● Source extract
►
I think it's going to be too complicated to calculate from the basics, as you are attempting. You can't assume a constant speed; rolling resistance will depend on the nature of the road surface, the gradient, and how wet the road surface is' and air resistance will depend on wind speed and direction. The uncertainties in your calculation will swamp the realities.

Instead, get a test vehicle out on the road ASAP and monitor its energy consumption in minute detail. Use a GPS logger, altimeter, accelerometer, and detailed engine measurements, to calculate how the car's power consumption varies with speed, gradient, road surface condition, and vehicle mass. Then use that empirical data for your estimate.

But I don't think it will make that much difference, because your answer is going to be the same, whatever the numbers say:

The vehicle will need to be as light and as aerodynamic as possible, with as much of the upward-facing surface covered in high-efficiency low-weight PV as is possible without compromising vehicle safety. (NB, that should be on the surface of the car, not some PV array roof lifted above the car - think of the aerodynamics!). So you should be thinking about a custom array of cells tiled over the car body, not off-the-shelf PV panels.

That's because insolation at its best is only about $1000W/m^2$, and that's at mid-day. And you won't get PV that's much better than 22% efficient. You're just not going to have much surface area to play with, and you're going to have to squeeze every last joule out.
◄
● Problem requirements
List every instrument or measurement the solar car reply says to use when monitoring the test vehicle.

● Data excerpts
►
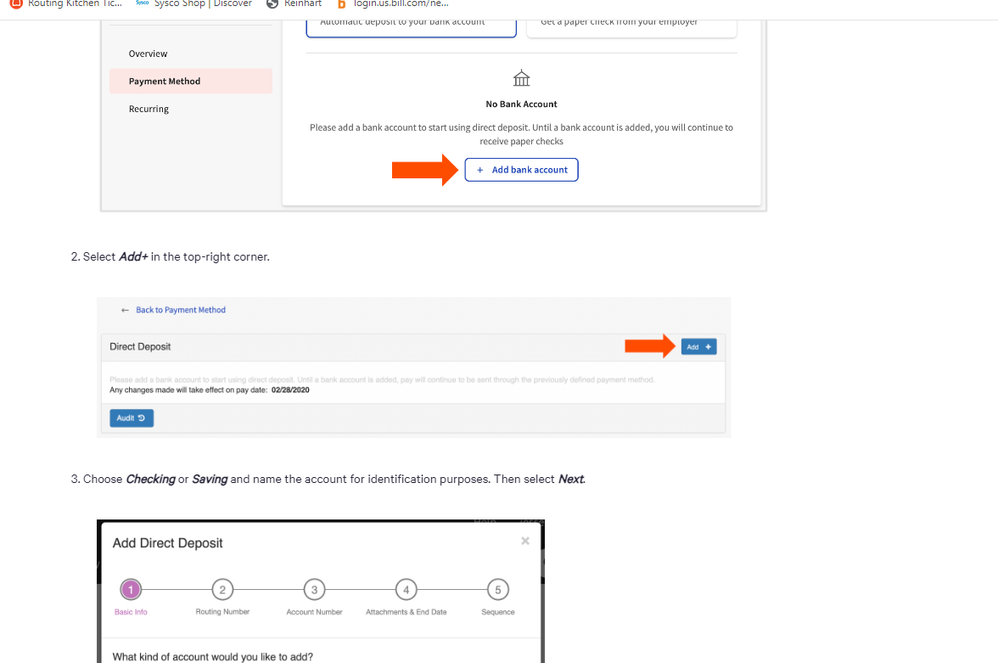The height and width of the screenshot is (663, 998).
Task: Click the bank building icon
Action: click(x=521, y=79)
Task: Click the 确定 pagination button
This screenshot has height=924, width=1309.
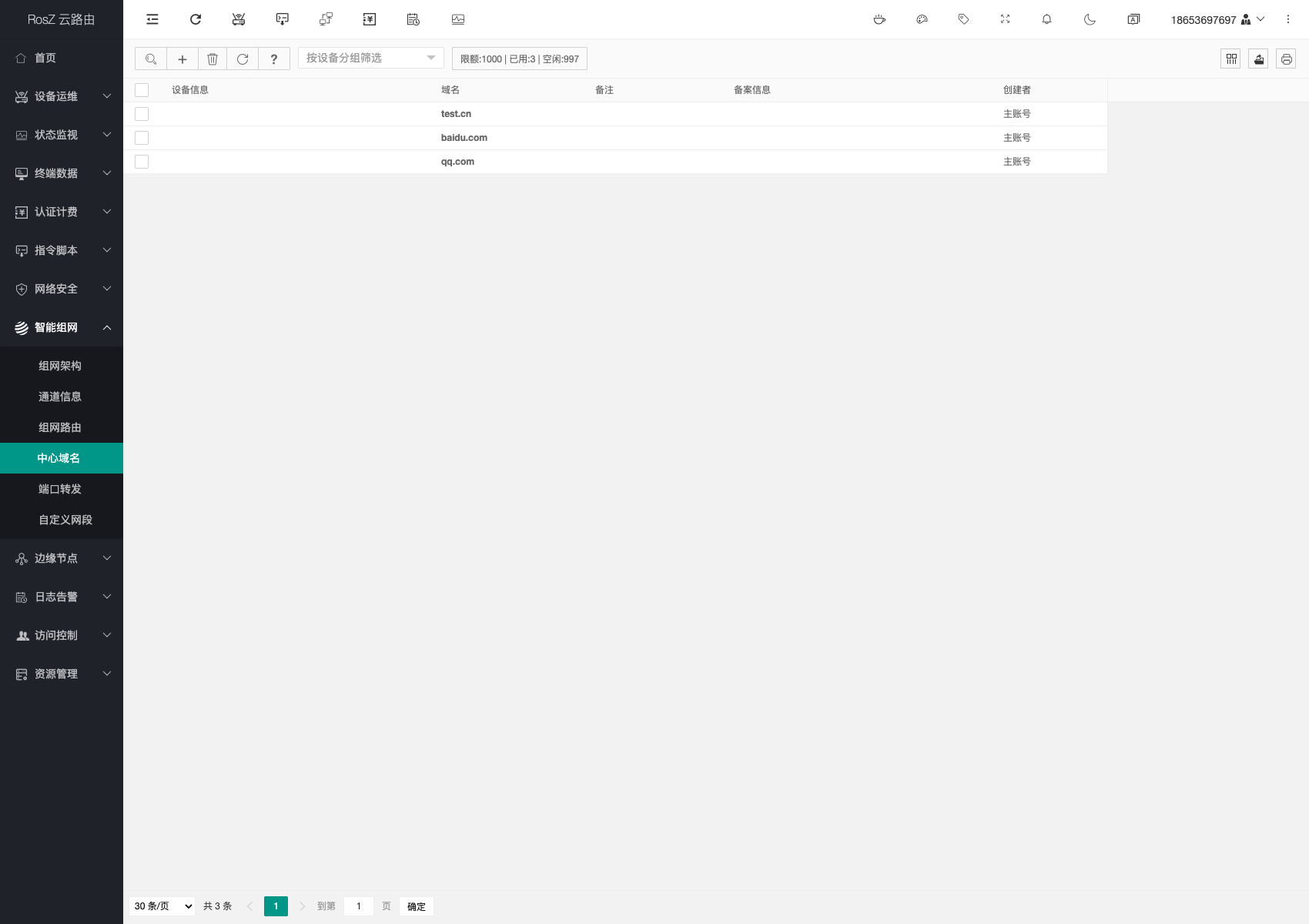Action: (x=417, y=906)
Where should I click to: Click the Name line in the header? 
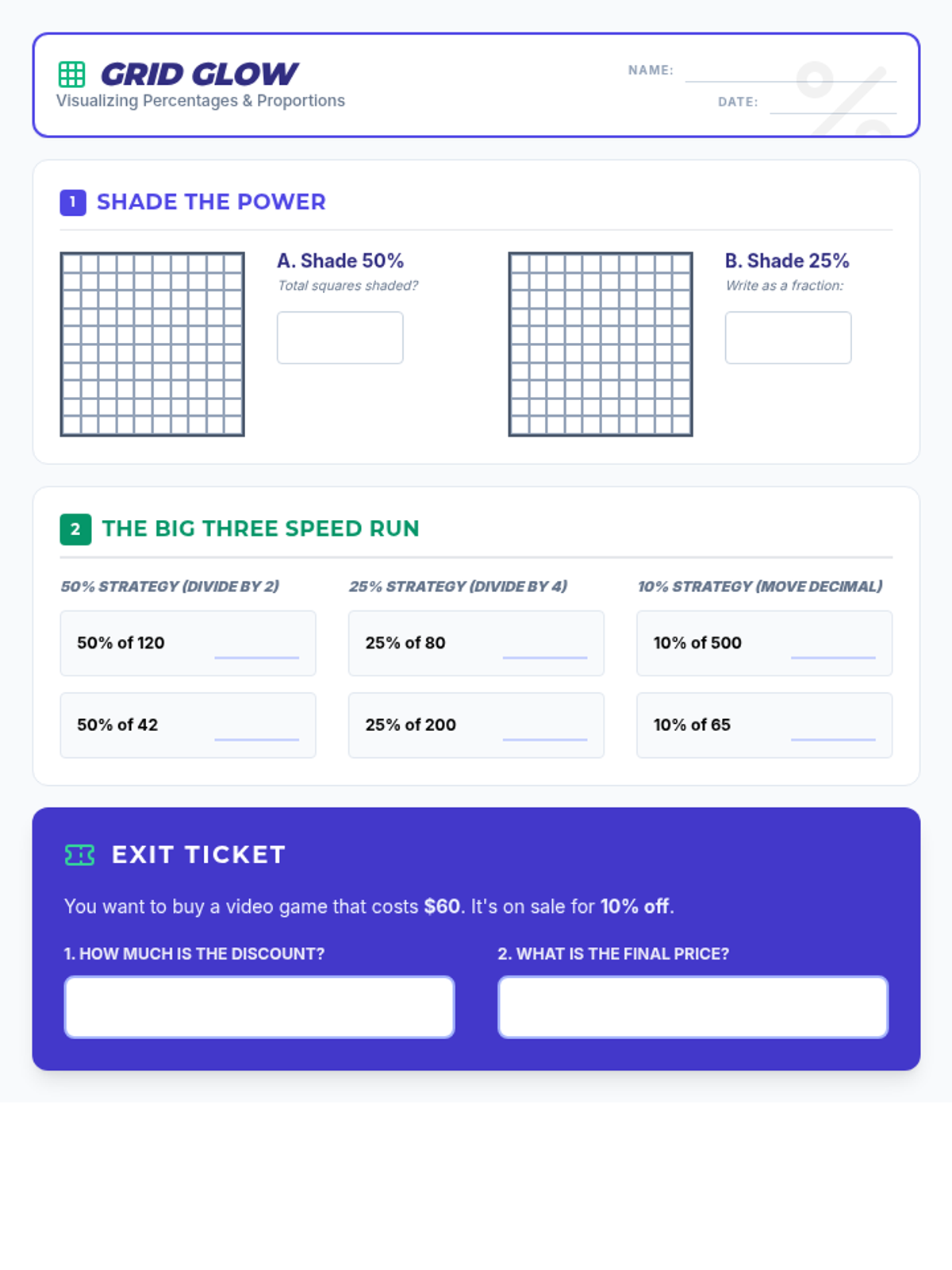791,81
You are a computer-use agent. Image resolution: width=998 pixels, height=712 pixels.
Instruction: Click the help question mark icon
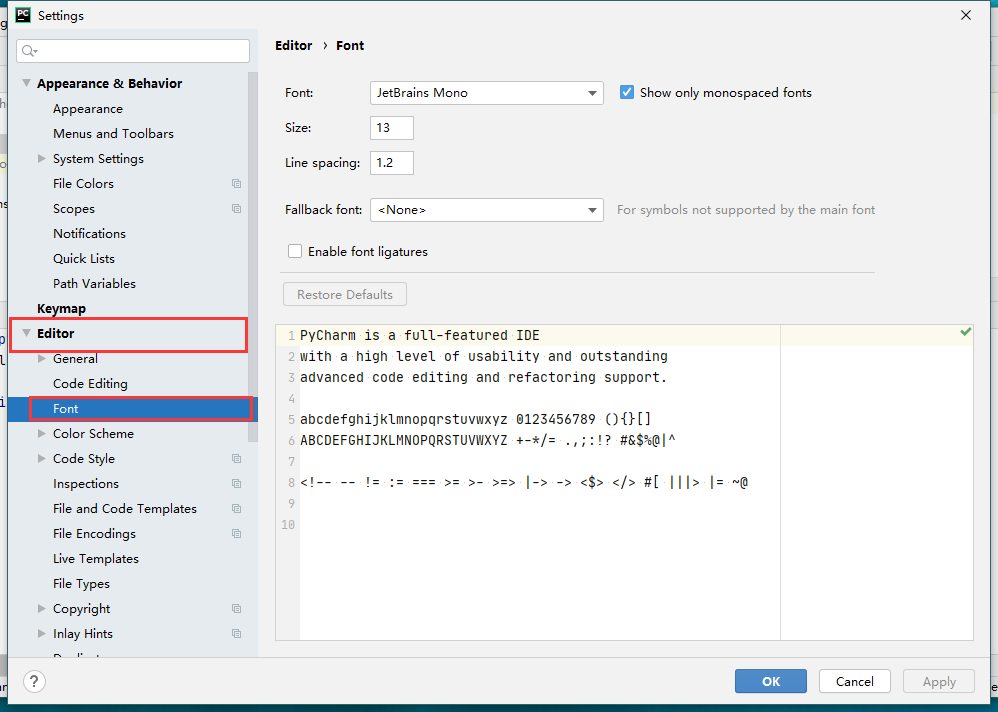pos(34,682)
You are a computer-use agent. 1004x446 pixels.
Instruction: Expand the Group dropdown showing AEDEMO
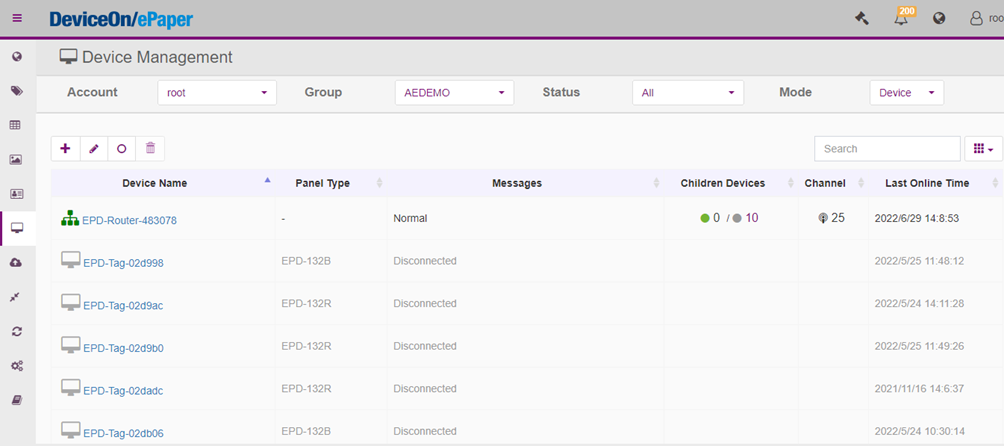click(454, 93)
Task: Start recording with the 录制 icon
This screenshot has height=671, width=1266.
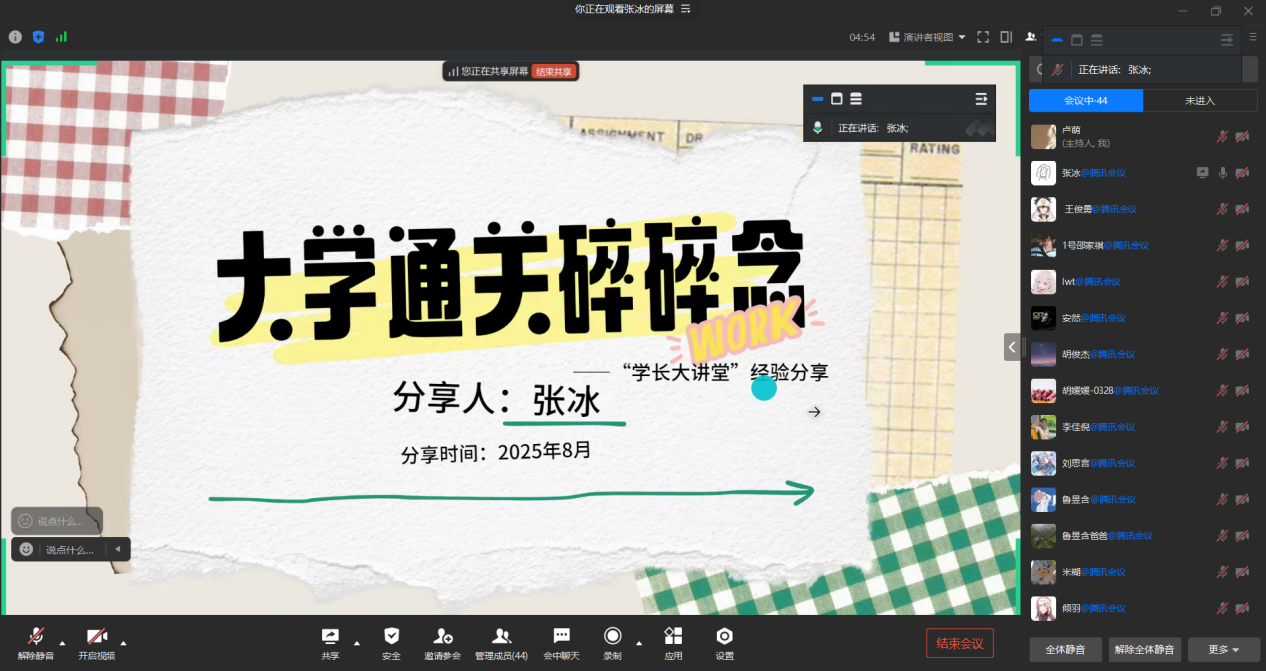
◄
● Written answer
- GPS logger
- altimeter
- accelerometer
- detailed engine measurements